| To do |
Transcribe the entire listing below exactly.

| Data for this task |
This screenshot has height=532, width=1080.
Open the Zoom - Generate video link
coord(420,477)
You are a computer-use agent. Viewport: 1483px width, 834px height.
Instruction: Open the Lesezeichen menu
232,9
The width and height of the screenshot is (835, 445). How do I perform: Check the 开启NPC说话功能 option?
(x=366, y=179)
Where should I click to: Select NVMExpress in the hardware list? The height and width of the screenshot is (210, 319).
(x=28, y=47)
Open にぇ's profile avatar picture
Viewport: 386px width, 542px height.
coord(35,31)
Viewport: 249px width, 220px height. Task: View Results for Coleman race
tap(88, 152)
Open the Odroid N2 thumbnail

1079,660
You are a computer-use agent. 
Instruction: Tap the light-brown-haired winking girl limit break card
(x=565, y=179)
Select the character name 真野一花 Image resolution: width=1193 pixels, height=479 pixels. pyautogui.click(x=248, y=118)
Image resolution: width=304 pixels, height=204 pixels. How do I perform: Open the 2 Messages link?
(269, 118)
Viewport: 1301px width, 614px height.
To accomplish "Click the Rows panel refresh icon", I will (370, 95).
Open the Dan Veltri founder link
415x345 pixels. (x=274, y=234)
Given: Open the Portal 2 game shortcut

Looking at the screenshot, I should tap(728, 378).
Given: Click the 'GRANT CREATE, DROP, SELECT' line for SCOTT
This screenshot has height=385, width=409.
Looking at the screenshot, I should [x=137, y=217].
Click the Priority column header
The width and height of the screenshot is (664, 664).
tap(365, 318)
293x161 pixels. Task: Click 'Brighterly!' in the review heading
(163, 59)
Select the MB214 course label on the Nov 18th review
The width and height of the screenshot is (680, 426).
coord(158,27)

| Exercise output |
This screenshot has height=532, width=1080.
Open the Zoom - Generate video link
coord(420,477)
You are a computer-use agent. Viewport: 1483px width, 834px height.
Instruction: Open the Lesezeichen menu
232,9
The width and height of the screenshot is (835, 445). How do I perform: Check the 开启NPC说话功能 option?
(x=366, y=179)
Where should I click to: Select NVMExpress in the hardware list? The height and width of the screenshot is (210, 319).
(x=28, y=47)
Open にぇ's profile avatar picture
Viewport: 386px width, 542px height.
coord(35,31)
Viewport: 249px width, 220px height. Task: View Results for Coleman race
tap(88, 152)
Open the Odroid N2 thumbnail

1079,660
You are a computer-use agent. 
Instruction: Tap the light-brown-haired winking girl limit break card
(x=565, y=179)
Select the character name 真野一花 Image resolution: width=1193 pixels, height=479 pixels. pyautogui.click(x=248, y=118)
Image resolution: width=304 pixels, height=204 pixels. How do I perform: Open the 2 Messages link?
(269, 118)
Viewport: 1301px width, 614px height.
To accomplish "Click the Rows panel refresh icon", I will (370, 95).
Open the Dan Veltri founder link
415x345 pixels. (x=274, y=234)
Given: Open the Portal 2 game shortcut

Looking at the screenshot, I should tap(728, 378).
Given: Click the 'GRANT CREATE, DROP, SELECT' line for SCOTT
This screenshot has height=385, width=409.
Looking at the screenshot, I should [x=137, y=217].
Click the Priority column header
The width and height of the screenshot is (664, 664).
tap(365, 318)
293x161 pixels. Task: Click 'Brighterly!' in the review heading
(163, 59)
Select the MB214 course label on the Nov 18th review
The width and height of the screenshot is (680, 426).
coord(158,27)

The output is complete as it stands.